If you encounter errors when creating the storage integration:

  • Verify that you have the ACCOUNTADMIN role or a role with the CREATE INTEGRATION privilege on the account.

  • Ensure the IAM role ARN is correctly formatted and exists in your AWS account.

  • Confirm that the S3 bucket location uses the correct format: s3://bucket-name/prefix/

  • Note that only one storage location is allowed for POSTGRES_EXTERNAL_STORAGE integrations.

Tip

Storage integration errors are logged in the Postgres server logs with a Storage integration: prefix. For example:

Storage integration: IAM role must have Maximum Session Duration set to 12 hours

For information about accessing Postgres logs, see Snowflake Postgres logging.

Connection errors

If pg_lake cannot access S3 after attaching the storage integration:

  • Verify that the storage integration is properly attached to your Postgres instance by querying the instance properties.

  • Check that the IAM role trust policy has been updated with the correct Snowflake IAM user ARN and external ID from the DESCRIBE STORAGE INTEGRATION output.

  • Ensure that the S3 bucket region matches your Snowflake account region.

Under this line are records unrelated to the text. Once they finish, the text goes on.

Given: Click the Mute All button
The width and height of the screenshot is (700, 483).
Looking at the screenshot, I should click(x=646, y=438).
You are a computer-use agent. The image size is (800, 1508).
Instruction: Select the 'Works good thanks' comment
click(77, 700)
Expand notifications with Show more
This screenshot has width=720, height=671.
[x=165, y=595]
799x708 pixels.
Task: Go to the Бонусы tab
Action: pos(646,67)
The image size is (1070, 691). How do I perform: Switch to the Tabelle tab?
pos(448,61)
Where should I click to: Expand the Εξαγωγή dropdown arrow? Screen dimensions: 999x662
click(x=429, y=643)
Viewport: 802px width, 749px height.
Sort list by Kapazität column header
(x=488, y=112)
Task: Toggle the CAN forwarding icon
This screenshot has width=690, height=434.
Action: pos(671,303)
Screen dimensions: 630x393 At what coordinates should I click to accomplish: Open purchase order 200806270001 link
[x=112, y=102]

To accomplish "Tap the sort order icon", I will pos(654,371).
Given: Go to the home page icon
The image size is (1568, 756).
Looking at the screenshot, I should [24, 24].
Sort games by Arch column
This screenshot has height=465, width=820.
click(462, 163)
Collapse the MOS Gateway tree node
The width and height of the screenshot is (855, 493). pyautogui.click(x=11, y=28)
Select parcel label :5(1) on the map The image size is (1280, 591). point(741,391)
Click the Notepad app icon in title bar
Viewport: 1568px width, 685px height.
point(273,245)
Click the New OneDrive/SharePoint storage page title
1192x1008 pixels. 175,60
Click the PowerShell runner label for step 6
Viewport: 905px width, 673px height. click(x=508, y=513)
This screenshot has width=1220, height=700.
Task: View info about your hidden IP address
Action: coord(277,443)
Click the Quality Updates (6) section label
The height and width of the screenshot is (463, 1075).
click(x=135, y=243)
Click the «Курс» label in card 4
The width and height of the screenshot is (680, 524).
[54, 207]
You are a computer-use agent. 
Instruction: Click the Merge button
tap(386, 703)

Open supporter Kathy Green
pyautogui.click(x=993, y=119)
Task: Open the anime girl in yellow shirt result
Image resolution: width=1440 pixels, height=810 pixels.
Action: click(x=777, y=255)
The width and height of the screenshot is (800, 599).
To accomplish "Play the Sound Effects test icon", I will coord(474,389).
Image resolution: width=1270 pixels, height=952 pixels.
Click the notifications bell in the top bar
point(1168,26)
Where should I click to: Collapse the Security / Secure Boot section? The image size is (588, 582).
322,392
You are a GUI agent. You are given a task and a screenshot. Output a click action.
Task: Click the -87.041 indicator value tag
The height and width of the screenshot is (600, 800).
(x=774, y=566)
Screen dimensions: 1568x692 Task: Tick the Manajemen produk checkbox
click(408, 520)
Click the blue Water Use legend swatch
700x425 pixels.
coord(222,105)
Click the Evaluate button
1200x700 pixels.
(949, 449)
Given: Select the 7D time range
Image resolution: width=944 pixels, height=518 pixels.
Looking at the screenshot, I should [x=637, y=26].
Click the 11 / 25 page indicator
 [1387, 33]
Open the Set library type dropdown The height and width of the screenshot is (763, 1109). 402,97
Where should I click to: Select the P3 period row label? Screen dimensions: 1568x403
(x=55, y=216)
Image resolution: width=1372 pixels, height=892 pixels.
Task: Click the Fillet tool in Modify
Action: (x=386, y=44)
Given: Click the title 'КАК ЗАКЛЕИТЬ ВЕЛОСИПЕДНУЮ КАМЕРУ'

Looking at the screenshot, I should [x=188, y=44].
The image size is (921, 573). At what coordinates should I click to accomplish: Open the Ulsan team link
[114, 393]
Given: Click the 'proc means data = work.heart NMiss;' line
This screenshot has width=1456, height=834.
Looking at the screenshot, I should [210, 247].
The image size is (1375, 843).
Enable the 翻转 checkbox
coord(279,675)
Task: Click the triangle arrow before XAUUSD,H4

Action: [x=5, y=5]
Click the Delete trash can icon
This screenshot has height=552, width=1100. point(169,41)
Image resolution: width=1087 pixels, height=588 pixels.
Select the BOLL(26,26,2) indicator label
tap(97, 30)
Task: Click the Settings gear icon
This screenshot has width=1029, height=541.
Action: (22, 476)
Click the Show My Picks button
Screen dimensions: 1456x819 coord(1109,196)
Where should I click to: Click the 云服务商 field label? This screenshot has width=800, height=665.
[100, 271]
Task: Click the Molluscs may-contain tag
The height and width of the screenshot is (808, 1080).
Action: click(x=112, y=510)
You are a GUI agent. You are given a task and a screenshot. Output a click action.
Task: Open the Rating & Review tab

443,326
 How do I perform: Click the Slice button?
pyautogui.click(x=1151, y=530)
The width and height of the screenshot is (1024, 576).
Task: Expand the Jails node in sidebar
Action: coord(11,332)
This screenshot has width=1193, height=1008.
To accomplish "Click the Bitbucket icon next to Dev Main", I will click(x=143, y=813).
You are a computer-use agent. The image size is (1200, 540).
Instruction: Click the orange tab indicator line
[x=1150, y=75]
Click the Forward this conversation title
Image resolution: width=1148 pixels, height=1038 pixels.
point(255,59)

  • Verify that the STS endpoint for your region is active in AWS IAM Account settings.

Permission denied errors

If you receive permission denied errors when accessing S3:

  • Confirm that the IAM policy attached to the role includes all required permissions: s3:PutObject, s3:GetObject, s3:GetObjectVersion, s3:DeleteObject, s3:DeleteObjectVersion, s3:ListBucket, and s3:GetBucketLocation.

  • Verify that the IAM role’s trust policy allows the Snowflake IAM user to assume the role.

  • Check that the S3 bucket policy (if any) doesn’t deny access from the IAM role.

  • Ensure that the S3 paths you’re accessing match the prefix specified in STORAGE_ALLOWED_LOCATIONS.

Trust policy errors

If you encounter errors related to assuming the IAM role:

  • Verify that the external ID in the trust policy exactly matches the STORAGE_AWS_EXTERNAL_ID from the storage integration.

  • Confirm that the principal ARN in the trust policy matches the STORAGE_AWS_IAM_USER_ARN from the storage integration.

  • Check that the maximum session duration for the IAM role is set to 12 hours.